Third: agent-readable surfaces. Mintlify's data across 20,000+ documentation sites shows 48% of traffic is now AI agents. Memelord pivoted from a $6.90 newsletter to a $3M API product after an investor said "I don't want to use anybody's software anymore." If your product's primary surface is a GUI, your TAM has a ceiling that's getting lower every quarter.

What to do this week

One specific move, not a list of considerations. Pick the highest-stakes AI feature you ship — the one with the biggest blast radius if it's confidently wrong — and instrument it with a confidence signal that gates user-visible output. Reflexion-style episodic memory scoring works.
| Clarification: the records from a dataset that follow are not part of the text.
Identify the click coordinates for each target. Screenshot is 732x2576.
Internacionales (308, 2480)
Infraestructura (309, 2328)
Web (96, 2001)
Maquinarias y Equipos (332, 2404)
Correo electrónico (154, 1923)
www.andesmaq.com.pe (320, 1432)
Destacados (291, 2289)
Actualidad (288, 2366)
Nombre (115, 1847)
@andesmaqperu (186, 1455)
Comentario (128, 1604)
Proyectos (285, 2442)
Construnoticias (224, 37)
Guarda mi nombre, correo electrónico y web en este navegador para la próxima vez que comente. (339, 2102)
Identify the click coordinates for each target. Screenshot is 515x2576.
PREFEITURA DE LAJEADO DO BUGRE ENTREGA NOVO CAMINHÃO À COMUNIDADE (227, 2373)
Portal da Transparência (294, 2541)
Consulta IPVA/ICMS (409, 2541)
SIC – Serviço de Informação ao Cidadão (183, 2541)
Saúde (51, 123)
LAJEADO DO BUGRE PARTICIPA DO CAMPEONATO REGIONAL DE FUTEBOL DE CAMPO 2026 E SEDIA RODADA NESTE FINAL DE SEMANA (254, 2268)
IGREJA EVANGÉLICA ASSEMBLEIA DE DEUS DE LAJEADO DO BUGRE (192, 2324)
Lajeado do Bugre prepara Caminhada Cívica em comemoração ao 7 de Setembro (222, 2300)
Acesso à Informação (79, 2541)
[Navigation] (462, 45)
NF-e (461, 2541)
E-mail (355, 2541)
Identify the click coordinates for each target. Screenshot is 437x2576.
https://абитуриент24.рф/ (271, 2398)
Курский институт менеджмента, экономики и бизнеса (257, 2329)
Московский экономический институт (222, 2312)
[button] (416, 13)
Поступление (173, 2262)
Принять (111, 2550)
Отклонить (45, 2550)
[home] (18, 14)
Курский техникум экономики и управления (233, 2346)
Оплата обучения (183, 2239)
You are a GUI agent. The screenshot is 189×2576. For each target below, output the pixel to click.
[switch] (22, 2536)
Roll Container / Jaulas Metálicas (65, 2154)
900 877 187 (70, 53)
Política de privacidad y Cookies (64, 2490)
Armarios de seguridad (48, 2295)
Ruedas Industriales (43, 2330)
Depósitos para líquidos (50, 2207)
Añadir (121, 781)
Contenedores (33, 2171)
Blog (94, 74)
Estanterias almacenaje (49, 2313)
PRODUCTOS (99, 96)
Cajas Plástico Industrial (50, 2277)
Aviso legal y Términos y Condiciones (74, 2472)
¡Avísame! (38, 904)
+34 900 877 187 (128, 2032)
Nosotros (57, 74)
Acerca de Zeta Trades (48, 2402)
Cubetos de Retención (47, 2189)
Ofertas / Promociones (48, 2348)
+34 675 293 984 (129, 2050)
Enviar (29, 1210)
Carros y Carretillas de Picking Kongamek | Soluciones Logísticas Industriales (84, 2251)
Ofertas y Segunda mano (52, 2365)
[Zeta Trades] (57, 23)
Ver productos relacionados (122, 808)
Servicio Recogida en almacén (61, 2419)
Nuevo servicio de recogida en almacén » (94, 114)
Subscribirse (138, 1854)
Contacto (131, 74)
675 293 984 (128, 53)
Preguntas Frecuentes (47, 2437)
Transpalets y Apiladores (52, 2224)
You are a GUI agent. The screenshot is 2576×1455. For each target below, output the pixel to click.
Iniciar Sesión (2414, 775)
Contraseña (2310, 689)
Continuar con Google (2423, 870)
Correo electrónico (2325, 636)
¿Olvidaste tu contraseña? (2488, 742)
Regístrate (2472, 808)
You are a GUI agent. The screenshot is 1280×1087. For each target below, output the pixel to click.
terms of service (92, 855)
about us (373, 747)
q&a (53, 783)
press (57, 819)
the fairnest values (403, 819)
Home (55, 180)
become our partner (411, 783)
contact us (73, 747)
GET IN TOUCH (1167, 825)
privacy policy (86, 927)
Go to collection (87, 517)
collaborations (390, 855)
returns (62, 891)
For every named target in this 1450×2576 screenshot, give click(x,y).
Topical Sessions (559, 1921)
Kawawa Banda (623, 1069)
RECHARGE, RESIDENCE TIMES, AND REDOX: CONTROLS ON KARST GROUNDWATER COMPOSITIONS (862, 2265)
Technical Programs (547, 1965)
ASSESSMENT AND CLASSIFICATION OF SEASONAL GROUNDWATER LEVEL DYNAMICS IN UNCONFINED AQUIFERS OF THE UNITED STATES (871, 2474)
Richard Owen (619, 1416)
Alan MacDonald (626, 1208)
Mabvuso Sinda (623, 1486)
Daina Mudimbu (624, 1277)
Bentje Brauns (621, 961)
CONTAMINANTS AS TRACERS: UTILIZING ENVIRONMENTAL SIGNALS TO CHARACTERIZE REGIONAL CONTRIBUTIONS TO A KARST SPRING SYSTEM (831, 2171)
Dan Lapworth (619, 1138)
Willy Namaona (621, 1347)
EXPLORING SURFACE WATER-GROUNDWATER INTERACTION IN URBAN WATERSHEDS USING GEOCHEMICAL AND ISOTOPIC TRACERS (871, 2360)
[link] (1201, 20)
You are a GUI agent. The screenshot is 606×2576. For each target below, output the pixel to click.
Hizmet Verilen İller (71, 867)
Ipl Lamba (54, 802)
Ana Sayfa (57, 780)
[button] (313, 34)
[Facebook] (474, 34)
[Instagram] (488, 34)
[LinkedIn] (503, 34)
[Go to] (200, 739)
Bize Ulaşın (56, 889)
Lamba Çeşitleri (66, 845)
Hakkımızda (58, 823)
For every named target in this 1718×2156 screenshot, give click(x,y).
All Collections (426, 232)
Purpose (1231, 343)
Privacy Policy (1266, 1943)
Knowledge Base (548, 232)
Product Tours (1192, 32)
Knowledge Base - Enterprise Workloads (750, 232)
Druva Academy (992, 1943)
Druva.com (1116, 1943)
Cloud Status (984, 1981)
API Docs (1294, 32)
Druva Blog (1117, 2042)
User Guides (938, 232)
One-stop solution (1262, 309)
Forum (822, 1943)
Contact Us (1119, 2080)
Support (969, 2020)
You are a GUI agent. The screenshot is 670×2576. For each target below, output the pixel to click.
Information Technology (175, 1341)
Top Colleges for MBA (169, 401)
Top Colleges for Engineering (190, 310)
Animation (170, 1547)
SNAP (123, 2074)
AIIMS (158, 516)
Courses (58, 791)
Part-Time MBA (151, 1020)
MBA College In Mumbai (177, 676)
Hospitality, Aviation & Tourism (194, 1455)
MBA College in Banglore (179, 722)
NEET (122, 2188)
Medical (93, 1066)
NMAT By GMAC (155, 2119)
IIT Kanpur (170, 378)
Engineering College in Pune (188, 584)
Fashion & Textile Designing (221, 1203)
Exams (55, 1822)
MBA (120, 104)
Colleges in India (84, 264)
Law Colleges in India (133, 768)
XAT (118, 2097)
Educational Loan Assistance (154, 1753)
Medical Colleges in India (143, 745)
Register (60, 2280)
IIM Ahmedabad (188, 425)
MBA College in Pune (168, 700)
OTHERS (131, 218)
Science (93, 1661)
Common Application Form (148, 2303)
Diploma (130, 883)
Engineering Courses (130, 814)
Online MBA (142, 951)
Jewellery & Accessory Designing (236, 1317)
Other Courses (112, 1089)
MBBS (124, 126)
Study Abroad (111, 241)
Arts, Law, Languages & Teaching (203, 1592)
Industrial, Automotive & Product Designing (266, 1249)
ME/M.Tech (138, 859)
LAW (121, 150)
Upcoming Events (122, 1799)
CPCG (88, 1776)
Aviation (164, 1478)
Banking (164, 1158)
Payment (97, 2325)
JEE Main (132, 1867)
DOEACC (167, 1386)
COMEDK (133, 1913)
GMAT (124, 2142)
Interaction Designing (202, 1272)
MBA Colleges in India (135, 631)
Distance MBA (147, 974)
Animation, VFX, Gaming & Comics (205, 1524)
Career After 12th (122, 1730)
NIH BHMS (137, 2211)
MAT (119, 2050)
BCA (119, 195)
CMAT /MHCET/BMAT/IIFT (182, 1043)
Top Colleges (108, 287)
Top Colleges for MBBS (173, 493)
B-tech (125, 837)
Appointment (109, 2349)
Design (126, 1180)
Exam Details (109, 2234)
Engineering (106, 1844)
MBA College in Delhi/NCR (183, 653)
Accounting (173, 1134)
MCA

RULER trajectory scoring works. A held-out factuality eval that runs on every deploy works. The metric you want to own is the rate at which your system says "I don't know" on queries where the ground truth is uncertain, and you want it tracked alongside accuracy as a first-class quality dimension.

The Florida subpoena will be tested against documentation that already exists. The standard of care is being set retroactively against what you knew and what you did. "We measured uncertainty and surfaced it" is a defensible answer. "The model said it confidently" isn't.